Your objective →
Transcribe the line that contains "The image size is (565, 321)." and every line after it to the end of the records, exactly and nothing else. Skip the pictures.

Material for this task →

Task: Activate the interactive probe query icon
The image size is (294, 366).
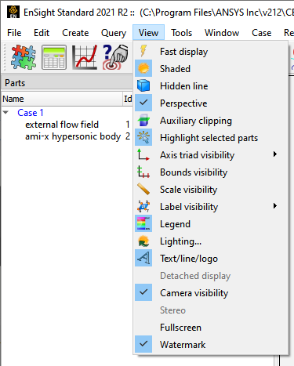Action: click(115, 57)
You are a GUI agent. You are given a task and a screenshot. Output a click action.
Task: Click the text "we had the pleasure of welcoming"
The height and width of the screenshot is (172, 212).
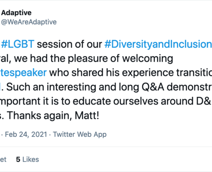pos(93,58)
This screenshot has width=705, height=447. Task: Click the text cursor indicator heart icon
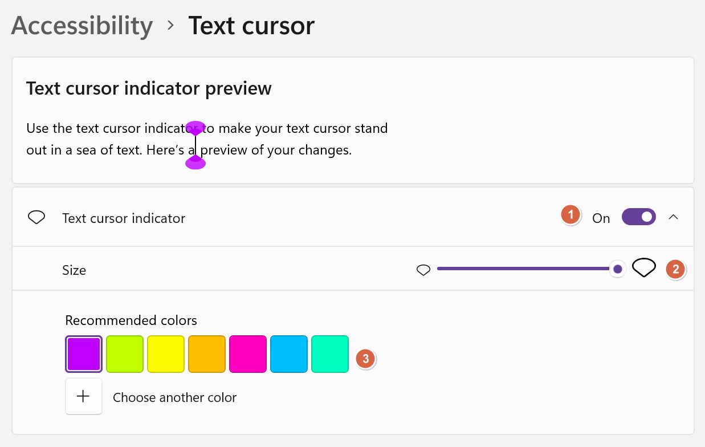36,217
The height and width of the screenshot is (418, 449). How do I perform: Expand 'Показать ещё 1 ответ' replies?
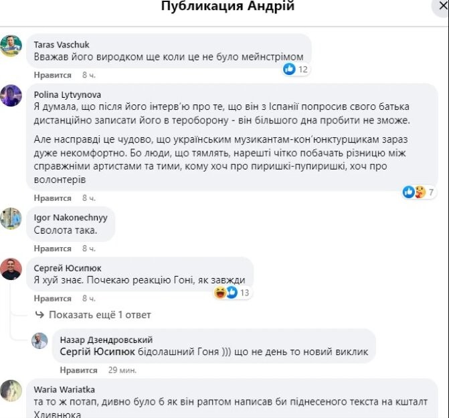click(x=100, y=315)
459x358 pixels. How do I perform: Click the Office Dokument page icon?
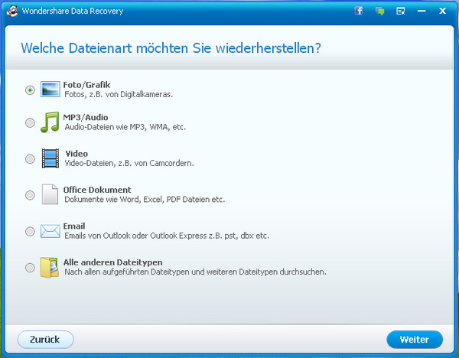pos(50,194)
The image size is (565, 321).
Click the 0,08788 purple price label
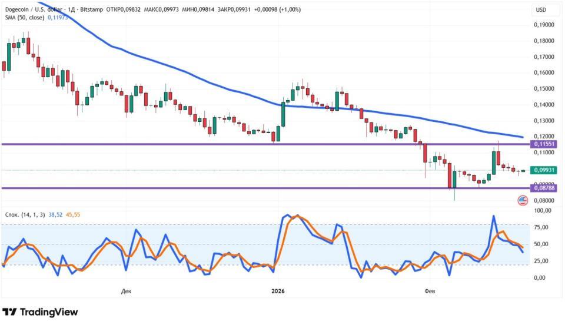pos(543,188)
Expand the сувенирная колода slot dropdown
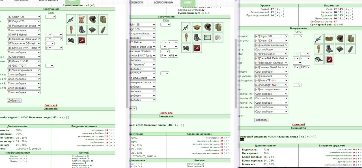The image size is (362, 168). click(x=142, y=82)

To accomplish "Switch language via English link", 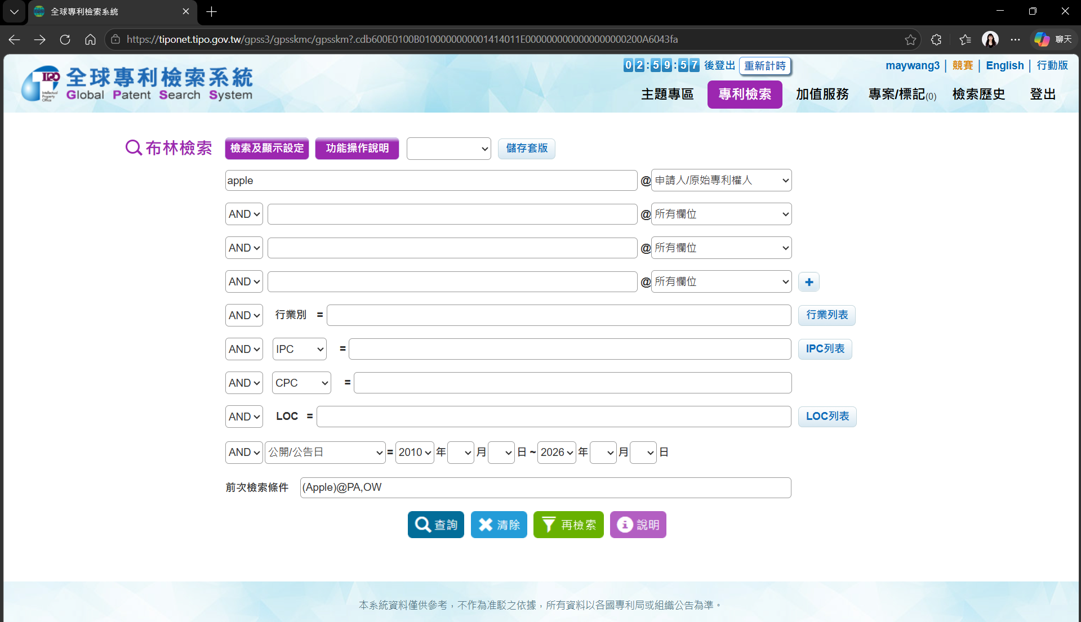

Solution to this problem →
The image size is (565, 321).
Click the 0,08788 purple price label
pos(543,188)
Expand the сувенирная колода slot dropdown
The image size is (362, 168). click(x=142, y=82)

To accomplish "Switch language via English link", 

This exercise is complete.